Task details: What you return should match the data word for word, minus the images.

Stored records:
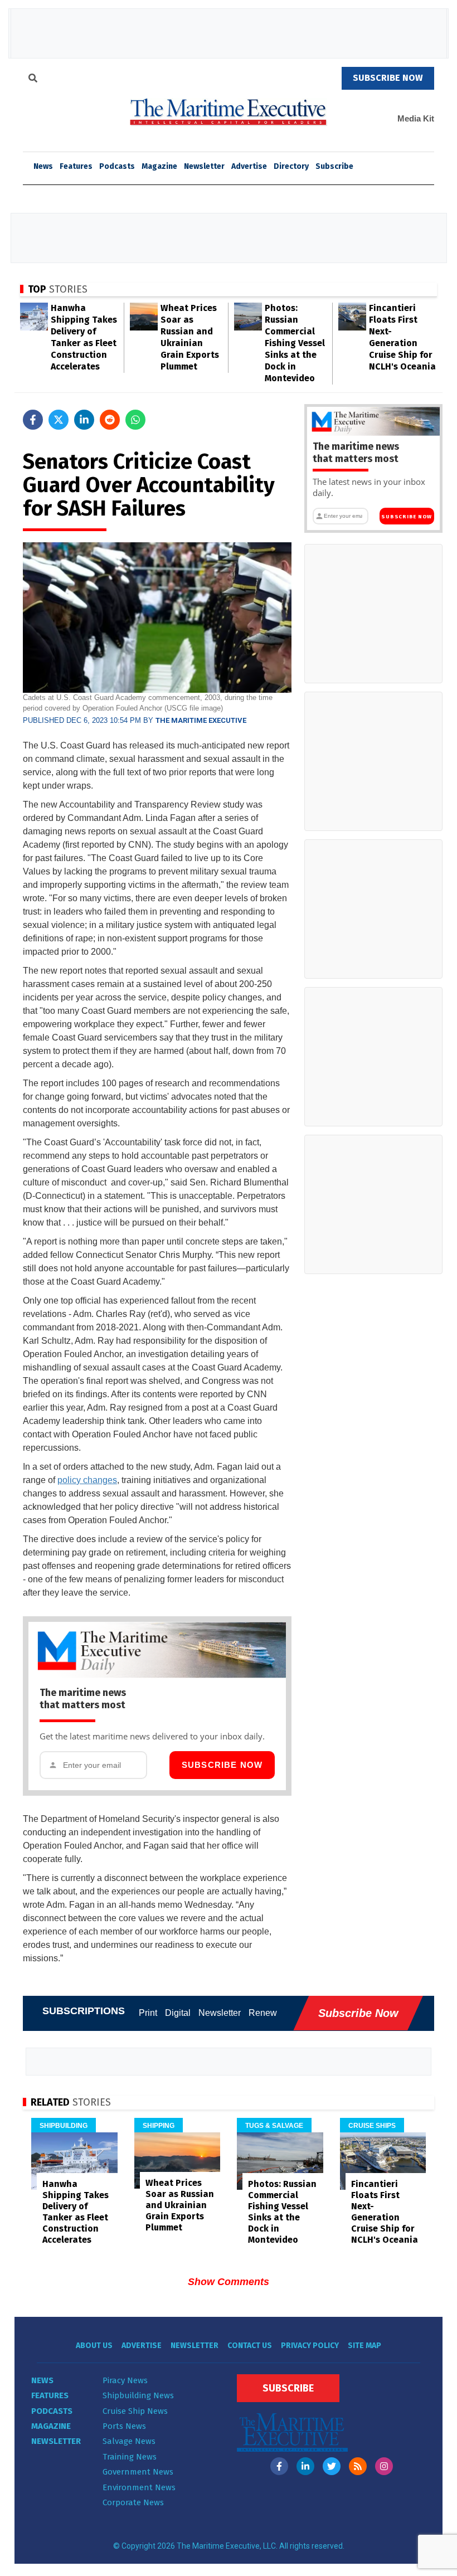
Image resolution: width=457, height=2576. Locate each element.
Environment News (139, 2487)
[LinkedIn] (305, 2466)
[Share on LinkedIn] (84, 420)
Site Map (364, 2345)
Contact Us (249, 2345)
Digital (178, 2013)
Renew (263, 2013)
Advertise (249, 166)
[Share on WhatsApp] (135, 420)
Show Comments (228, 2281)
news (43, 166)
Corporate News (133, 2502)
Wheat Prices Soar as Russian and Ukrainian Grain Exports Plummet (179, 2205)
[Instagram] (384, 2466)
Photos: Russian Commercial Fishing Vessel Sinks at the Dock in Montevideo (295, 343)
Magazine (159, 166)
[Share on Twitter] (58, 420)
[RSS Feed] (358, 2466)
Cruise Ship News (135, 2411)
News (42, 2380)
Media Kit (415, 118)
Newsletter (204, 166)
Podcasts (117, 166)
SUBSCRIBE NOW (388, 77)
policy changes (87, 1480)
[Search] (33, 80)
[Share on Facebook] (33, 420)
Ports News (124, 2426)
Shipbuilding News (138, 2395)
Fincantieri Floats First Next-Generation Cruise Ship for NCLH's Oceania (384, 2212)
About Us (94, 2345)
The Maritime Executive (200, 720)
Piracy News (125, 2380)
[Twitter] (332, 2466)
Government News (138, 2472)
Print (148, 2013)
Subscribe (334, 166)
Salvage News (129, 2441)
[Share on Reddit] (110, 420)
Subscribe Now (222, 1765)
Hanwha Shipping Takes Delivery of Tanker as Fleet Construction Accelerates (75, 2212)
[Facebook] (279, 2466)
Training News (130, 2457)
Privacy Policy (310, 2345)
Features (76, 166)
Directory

Exercise output:
Image resolution: width=457, height=2576. Locate each element.
Environment News (139, 2487)
[LinkedIn] (305, 2466)
[Share on LinkedIn] (84, 420)
Site Map (364, 2345)
Contact Us (249, 2345)
Digital (178, 2013)
Renew (263, 2013)
Advertise (249, 166)
[Share on WhatsApp] (135, 420)
Show Comments (228, 2281)
news (43, 166)
Corporate News (133, 2502)
Wheat Prices Soar as Russian and Ukrainian Grain Exports Plummet (179, 2205)
[Instagram] (384, 2466)
Photos: Russian Commercial Fishing Vessel Sinks at the Dock in Montevideo (295, 343)
Magazine (159, 166)
[Share on Twitter] (58, 420)
[RSS Feed] (358, 2466)
Cruise Ship News (135, 2411)
News (42, 2380)
Media Kit (415, 118)
Newsletter (204, 166)
Podcasts (117, 166)
SUBSCRIBE NOW (388, 77)
policy changes (87, 1480)
[Search] (33, 80)
[Share on Facebook] (33, 420)
Ports News (124, 2426)
Shipbuilding News (138, 2395)
Fincantieri Floats First Next-Generation Cruise Ship for NCLH's Oceania (384, 2212)
About Us (94, 2345)
The Maritime Executive (200, 720)
Piracy News (125, 2380)
[Twitter] (332, 2466)
Government News (138, 2472)
Print (148, 2013)
Subscribe (334, 166)
Salvage News (129, 2441)
[Share on Reddit] (110, 420)
Subscribe Now (222, 1765)
Hanwha Shipping Takes Delivery of Tanker as Fleet Construction Accelerates (75, 2212)
[Facebook] (279, 2466)
Training News (130, 2457)
Privacy Policy (310, 2345)
Features (76, 166)
Directory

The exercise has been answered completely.